Imagine you are in the middle of the ocean, with 1000 to 2000 metres of water below you. It is a pitch black night, there is no moon, no wind and the the ocean surface is flat. Only a weighted line with attached lights illuminates the water. As you dive down, you see that you are surrounded by countless of tiny critters. You are observing the largest migration of biomass in the world: the diel vertical migration. This is blackwater diving. Nowhere else in the world will you feel as close to being in outer space.
During the diel (or diurnal) vertical migration, millions of tiny creatures called zooplankton migrate every night in the cover of darkness from the deep oceans up towards the surface. At the surface, these miniature crustaceans and jellyfish feed on the phytoplankton, which are microscopic size plants. At the end of the night, the zooplankton must make their way back to the safety of the dark, deep ocean to avoid being eaten. During this ever repeating synchronized movement through the water column, the zooplankton is followed by a large number of predators that feed on this seemingly endless food source.
We only have to drive one to two miles away from the reef as the ocean gets deep very quickly. Once we are in deep water, we stop the engine and let the boat drift. We then lower an illuminated line to about 20 metres. Even though the water is very deep, blackwater dives are shallow dives, usually between 5 and 20 metres. During the dive you will drift alongside the boat with it’s submerged, brightly illuminated line that serves as reference as well as to attract critters.
During a typical blackwater dive in Rarotonga, you will see countless of tiny crustaceans, jellyfish, fish larvae and juvenile fish. You will also often see hunting squid as well as flying fish hanging out close to the surface. These are not dives to observe big marine life. In fact, the majority of the most amazing critters are only a few millimetres in size.
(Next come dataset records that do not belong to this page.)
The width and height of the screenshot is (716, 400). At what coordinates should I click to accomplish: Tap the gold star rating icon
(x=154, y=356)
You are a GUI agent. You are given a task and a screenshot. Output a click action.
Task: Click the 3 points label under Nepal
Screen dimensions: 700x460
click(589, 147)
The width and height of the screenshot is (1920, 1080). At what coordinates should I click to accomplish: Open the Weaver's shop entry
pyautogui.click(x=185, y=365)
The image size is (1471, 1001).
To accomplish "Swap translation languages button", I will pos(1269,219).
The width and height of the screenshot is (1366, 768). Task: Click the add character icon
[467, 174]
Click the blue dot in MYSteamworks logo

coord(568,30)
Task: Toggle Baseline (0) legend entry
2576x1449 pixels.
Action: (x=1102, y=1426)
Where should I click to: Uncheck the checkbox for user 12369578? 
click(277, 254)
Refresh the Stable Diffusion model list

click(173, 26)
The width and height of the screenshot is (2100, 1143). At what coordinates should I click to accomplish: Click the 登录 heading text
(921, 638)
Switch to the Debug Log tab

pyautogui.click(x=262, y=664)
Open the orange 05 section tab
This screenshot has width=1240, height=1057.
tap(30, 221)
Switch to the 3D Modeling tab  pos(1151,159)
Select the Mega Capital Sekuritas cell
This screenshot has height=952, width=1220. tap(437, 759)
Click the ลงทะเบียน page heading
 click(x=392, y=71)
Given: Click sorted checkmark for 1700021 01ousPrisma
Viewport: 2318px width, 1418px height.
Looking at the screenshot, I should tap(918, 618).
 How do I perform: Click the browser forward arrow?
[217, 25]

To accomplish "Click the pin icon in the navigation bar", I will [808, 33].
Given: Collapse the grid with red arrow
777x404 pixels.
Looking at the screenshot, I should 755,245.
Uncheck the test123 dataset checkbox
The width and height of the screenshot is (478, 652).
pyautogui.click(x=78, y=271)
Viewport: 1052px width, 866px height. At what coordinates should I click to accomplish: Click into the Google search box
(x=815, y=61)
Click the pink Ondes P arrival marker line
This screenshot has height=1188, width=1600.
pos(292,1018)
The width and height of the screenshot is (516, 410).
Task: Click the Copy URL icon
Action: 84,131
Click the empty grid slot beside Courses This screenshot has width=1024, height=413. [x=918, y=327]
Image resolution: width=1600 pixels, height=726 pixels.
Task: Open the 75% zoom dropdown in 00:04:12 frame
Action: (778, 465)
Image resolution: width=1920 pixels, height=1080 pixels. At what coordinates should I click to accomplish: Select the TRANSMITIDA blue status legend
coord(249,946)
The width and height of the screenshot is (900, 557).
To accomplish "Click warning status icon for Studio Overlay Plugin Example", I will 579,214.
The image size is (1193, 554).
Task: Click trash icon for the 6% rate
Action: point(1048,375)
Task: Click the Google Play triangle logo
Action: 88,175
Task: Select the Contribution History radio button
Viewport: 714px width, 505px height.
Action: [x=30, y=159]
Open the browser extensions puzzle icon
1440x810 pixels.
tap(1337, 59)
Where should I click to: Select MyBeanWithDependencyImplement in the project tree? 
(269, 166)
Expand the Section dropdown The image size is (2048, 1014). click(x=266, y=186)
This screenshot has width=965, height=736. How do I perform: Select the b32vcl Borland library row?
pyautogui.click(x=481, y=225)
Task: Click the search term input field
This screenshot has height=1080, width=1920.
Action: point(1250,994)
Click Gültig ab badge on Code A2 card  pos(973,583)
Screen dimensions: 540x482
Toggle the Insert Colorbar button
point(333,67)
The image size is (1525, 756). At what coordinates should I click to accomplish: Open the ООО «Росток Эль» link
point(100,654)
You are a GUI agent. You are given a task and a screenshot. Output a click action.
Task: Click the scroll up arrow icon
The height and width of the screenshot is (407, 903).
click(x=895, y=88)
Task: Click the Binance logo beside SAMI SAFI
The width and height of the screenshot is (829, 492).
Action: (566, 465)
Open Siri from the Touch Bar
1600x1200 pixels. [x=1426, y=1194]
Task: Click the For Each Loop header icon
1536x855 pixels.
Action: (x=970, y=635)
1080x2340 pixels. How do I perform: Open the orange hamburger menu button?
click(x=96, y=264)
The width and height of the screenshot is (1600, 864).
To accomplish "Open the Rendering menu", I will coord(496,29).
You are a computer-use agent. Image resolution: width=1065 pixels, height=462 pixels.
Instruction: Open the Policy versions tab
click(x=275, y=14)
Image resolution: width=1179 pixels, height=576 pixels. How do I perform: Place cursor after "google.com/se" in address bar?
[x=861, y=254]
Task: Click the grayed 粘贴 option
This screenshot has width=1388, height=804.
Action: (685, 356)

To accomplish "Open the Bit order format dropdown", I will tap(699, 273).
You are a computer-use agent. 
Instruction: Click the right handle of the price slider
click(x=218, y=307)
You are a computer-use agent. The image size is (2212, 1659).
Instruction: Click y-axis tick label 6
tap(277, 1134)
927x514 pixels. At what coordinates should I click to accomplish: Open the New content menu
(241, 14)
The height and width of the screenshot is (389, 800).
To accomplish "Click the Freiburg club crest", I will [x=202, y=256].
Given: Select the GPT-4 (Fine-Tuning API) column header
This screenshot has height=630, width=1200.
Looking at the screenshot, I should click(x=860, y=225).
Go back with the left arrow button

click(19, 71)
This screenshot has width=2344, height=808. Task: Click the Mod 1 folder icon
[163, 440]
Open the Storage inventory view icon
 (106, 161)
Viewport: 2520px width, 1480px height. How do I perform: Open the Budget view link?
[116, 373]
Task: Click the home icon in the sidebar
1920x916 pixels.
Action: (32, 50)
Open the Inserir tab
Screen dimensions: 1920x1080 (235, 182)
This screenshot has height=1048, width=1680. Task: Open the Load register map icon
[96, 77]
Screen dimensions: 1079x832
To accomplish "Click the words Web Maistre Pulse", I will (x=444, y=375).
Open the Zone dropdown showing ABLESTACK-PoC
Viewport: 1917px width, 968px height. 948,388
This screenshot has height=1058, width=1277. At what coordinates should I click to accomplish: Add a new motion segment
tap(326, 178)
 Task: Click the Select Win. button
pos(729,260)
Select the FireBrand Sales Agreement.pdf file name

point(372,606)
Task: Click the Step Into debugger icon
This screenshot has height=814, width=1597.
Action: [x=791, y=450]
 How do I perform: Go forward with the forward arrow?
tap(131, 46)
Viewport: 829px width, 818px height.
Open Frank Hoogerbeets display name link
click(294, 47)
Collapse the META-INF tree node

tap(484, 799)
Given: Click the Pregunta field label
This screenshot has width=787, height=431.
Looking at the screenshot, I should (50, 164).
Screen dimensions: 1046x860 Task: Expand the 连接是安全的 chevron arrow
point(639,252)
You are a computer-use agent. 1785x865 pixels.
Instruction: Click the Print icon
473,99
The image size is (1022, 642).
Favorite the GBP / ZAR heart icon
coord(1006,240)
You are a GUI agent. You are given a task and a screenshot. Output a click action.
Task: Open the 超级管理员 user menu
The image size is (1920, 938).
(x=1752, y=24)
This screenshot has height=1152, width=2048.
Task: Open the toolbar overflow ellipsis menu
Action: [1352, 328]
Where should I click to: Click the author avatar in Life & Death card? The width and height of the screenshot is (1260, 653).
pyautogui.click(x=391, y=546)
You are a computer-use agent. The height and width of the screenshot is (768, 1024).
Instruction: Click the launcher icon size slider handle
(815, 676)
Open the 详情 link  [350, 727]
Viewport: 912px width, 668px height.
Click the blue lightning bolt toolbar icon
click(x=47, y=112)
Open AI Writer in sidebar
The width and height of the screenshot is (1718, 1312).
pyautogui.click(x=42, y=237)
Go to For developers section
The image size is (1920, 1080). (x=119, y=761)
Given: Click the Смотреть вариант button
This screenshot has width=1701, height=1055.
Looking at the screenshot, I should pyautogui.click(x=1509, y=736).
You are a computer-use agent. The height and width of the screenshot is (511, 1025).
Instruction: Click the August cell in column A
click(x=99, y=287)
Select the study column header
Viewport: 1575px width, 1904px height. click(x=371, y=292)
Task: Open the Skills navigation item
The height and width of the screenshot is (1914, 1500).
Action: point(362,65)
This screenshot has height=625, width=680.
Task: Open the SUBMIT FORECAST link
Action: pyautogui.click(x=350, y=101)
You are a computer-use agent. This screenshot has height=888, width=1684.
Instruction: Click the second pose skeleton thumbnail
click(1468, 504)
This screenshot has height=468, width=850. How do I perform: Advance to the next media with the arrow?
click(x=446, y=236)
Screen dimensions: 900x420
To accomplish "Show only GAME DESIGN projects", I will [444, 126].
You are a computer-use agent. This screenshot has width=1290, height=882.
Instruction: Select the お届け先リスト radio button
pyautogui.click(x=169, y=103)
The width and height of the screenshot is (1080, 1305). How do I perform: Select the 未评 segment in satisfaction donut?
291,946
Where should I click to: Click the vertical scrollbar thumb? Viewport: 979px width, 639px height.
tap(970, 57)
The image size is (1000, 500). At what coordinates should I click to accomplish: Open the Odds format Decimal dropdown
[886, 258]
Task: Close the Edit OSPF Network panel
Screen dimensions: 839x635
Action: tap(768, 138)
Our blackwater dives in Rarotonga have been designed with the experienced underwater photographer in mind. However, all experienced divers are welcome on our blackwater dives, as long as they have a minimum of 50 logged dives and have recently dived with us.
For everyones safety and enjoyment, we only conduct blackwater dives in Rarotonga when sea conditions are extremely calm and when there is hardly any wind. Rarotonga is a small island in the middle of the massive South Pacific Ocean. The small island offers no protection from the wind when you move away from the reef. Conditions are often not calm enough to conduct blackwater dives. Therefore, we do not take blackwater diving bookings in advance and all blackwater diving enquiries have to be done at our shop when on the island.
Blackwater diving is usually best around new moon. Nonetheless, when sea conditions are calm, we also conduct blackwater dives during other moon phases.